Bu sabah başka bir sabahtı, ne kadar acele etmesem de kısa bir zamandı bu ama huzurun ve mutluluğun tadına varmalıydım. Müzik tüm ruhumu sarıyordu. Çok ilginç bu tür müziği başka bir zamanda açsam kulaklarımı tırmalar ama şimdi…

Dolabımı açıp güne yakışır, ruh halimi ifade edecek en renkli kıyafetlerimi çıkardım ve giyindim. Bileğime 3 koca yunuslu gümüş bilekliğimi, uğurlu taşlardan yapılan ve uğur böceği şekli verilen kolyemi de taktım. Hazır sayılırdım, aa ama Makyaj? Zaten bu sabah yeteri kadar renk var yüzümde, hem jest, mimik ve tüm ifadelerimin süse ihtiyacı yok bu sabah, onlar zaten yeterince göz alıyorlardı.. hayır bugün makyaja hiç gerek yok yapmayacağım. Hiç çıkmak istemiyorum odamdan ama artık hazırdım, her sabah yediğim çikolatalı gofretimi de alıp çıktım.

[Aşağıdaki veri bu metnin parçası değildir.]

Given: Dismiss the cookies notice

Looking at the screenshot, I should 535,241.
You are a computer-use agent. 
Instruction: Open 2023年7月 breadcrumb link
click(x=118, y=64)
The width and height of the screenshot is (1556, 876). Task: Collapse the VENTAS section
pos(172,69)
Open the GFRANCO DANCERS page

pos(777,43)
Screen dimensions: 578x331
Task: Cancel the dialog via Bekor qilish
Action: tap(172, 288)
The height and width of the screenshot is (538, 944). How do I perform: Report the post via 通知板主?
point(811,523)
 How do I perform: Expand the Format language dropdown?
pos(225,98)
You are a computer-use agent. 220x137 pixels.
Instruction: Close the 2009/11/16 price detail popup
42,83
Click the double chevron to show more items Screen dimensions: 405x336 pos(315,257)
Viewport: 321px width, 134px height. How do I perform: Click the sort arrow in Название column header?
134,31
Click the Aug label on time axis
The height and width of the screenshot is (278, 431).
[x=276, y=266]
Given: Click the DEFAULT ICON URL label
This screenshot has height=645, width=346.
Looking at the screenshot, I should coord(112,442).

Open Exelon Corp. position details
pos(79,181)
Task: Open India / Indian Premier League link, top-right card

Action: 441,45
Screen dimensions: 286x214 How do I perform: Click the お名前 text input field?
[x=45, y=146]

Bu sabah bambaşka bir sabahtı gerçi servisimi kaçırmıştım, işe geç kalmıştım ama iyiye çevirmek elimdeydi nitekim öyle de oldu. Şimdi büyük bir haz alıyordum bu durumdan. Her sabah yaptığım hiç bir şeyi yapmadım, yapmayacaktım. Yol boyunca müzik dinlerdim bu sabah söyleyeceğim. Etrafımı gözlemledim çok erken saatte işe gittiğimden kimseler olmazdı sokaklarda ama şimdi bir sürü insan vardı. Uykularıyla mücadele eden, koşar adımlarla yürüyen insanlar. Hiç kimse kimseye bakmıyordu ve hiç birinin yüzü gülmüyordu. İfadeleri çok saydam ve belirsizdi. Birçoğu da mutsuzluk imajı veriyordu. Acaba içlerinden birini durdursam ‘dur yeter koşma, kaldır başını biraz çevrene bak’ desem bana ne derdi. Kendimi tuhaf hissettim her sabah bu duruma isyan ediyordum. şimdi iyiki de erken çıkıyormuşum mutsuz insanları görmek ne üzücüydü.

Kendimi bayram alayına giden çocuklar gibi mutlu hissediyordum elimde çikolata, dilimde güzel bir şarkı ve sallana sallana güneşe doğru yürüyordum. Her sabahım(-ımız) hatta her günüm(-üz) böyle geçsin istedim. Hiç bitmesin istedim bu sabah…Bu sabah önce bir umut yerleştirdim yüreğime sonra onu günüme yeşerttim…

(fotoğraf: www.danheller.com)

 
Toplam blog
: 26
: 906
Kayıt tarihi
: 31.01.07
 
 

Hayata yayılarak yaşamayı düşlerken, zamana sıkıştığımı fark ettim, tek sebebini çalışma şartları..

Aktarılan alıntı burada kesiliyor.